● **Your task**: Please write out, word for word, the data below from the line with "Expand Add to Salesforce chevron" up to and including the line with "The width and".

Screen grounding data:
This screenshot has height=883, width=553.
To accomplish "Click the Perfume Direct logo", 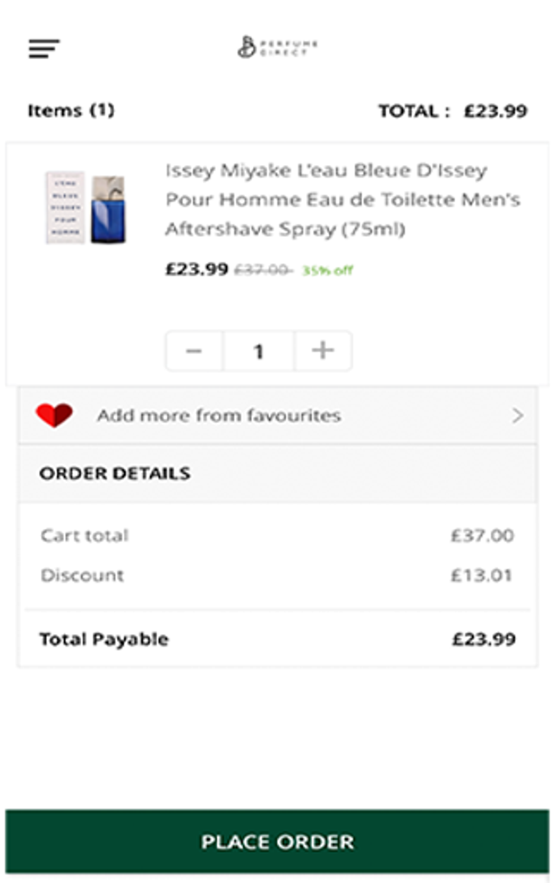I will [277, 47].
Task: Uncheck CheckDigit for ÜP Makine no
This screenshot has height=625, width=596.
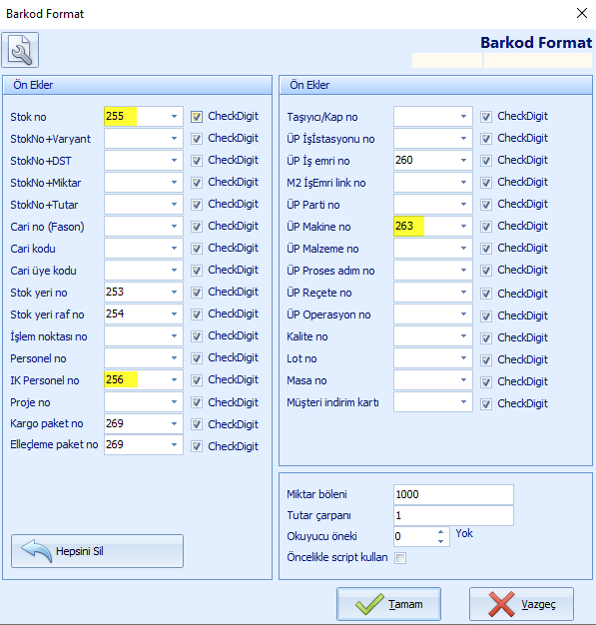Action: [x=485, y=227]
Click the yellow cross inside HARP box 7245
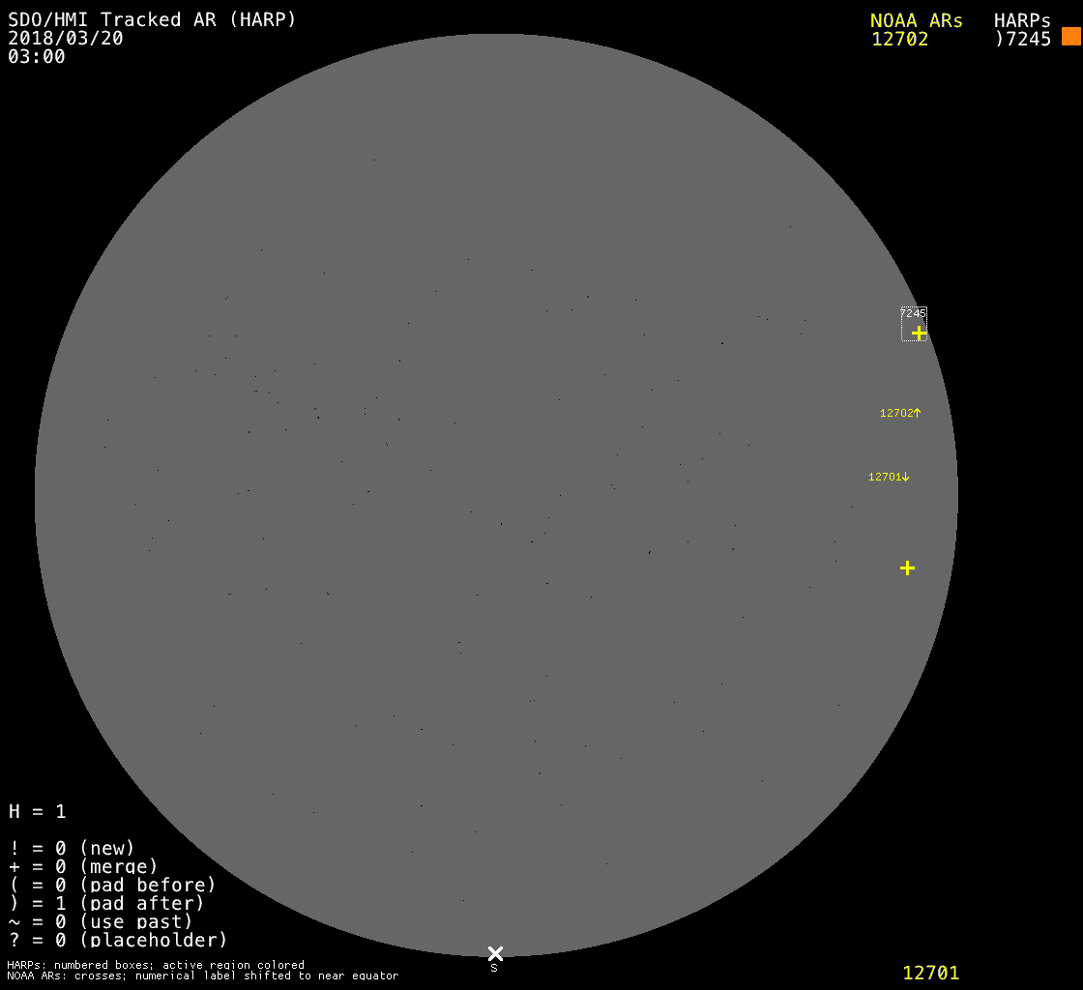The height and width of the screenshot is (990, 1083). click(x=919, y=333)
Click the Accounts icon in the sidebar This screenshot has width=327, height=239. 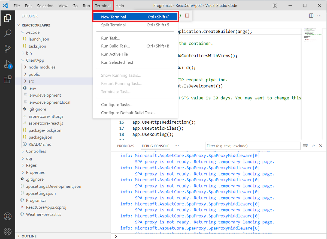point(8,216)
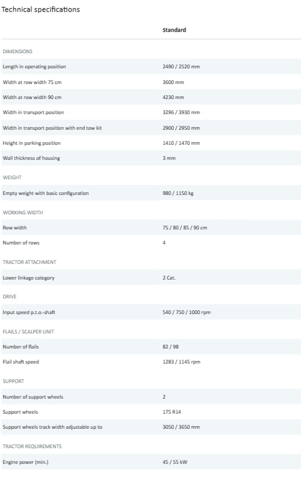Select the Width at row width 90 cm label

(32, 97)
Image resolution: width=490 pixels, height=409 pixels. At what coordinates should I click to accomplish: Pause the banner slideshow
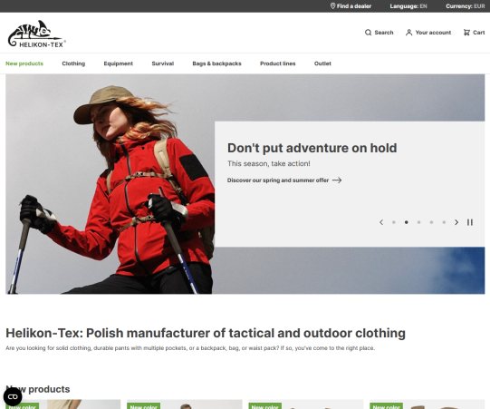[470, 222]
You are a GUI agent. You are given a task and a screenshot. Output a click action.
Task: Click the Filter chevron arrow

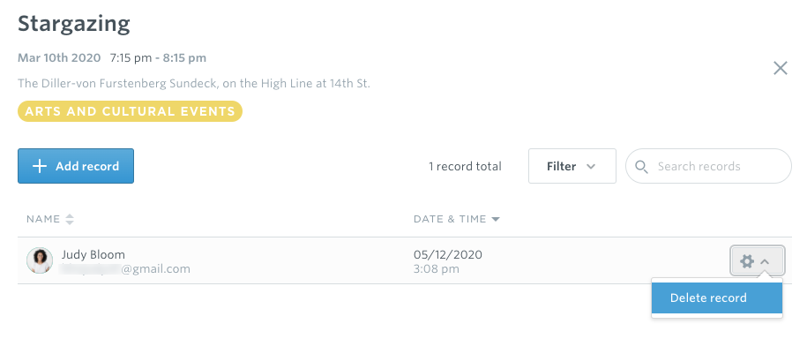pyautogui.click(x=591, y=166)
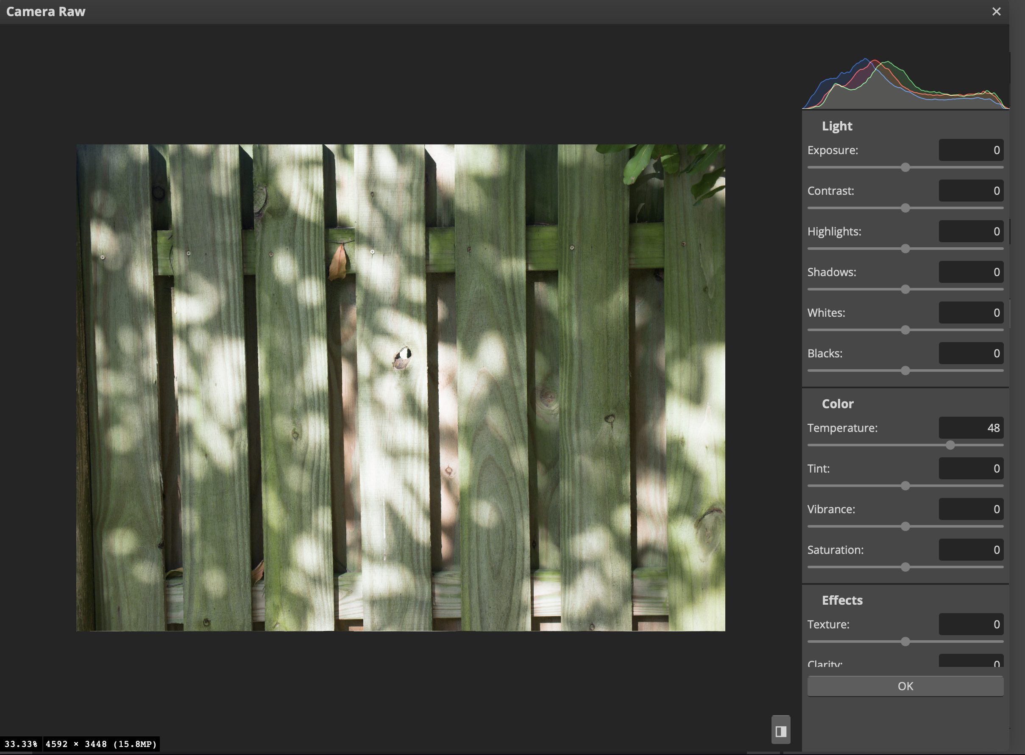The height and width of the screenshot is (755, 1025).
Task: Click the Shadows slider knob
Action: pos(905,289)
---
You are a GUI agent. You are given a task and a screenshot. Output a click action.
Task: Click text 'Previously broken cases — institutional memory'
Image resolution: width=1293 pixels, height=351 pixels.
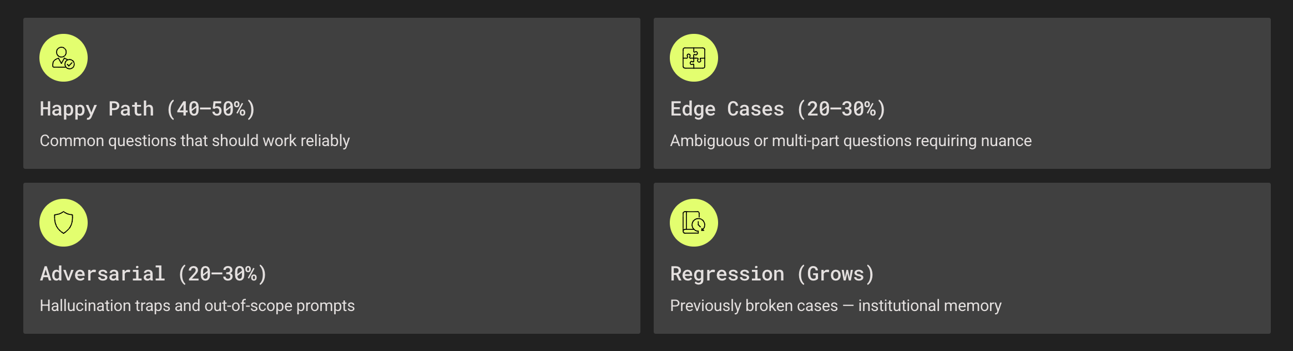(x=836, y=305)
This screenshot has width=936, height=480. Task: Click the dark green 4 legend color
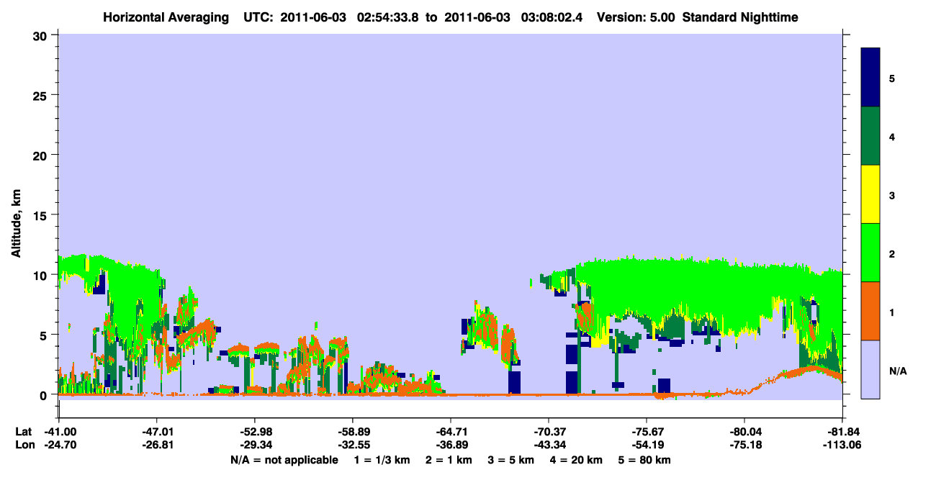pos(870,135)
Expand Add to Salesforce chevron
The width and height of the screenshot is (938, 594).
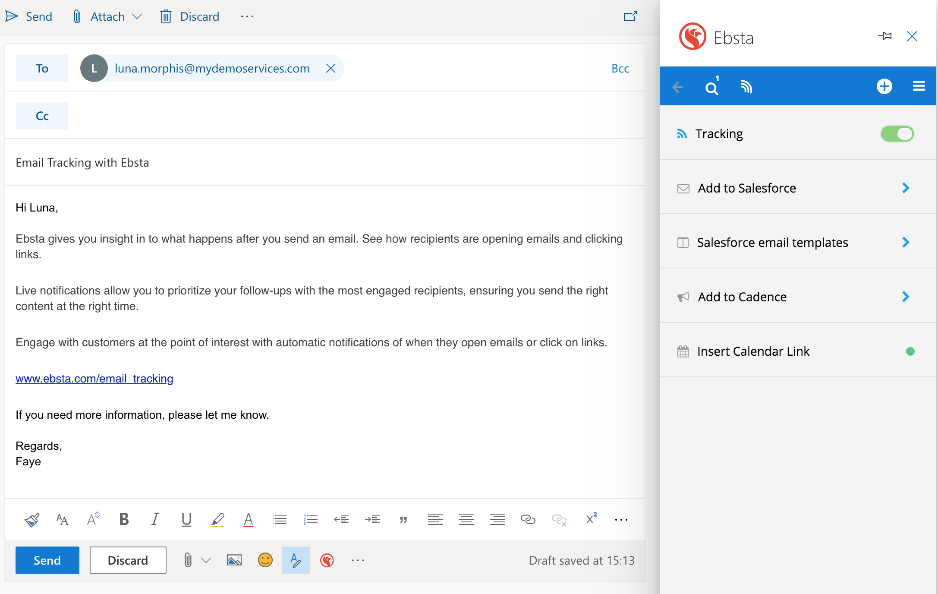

● **Solution**:
Expand Add to Salesforce chevron
The width and height of the screenshot is (938, 594).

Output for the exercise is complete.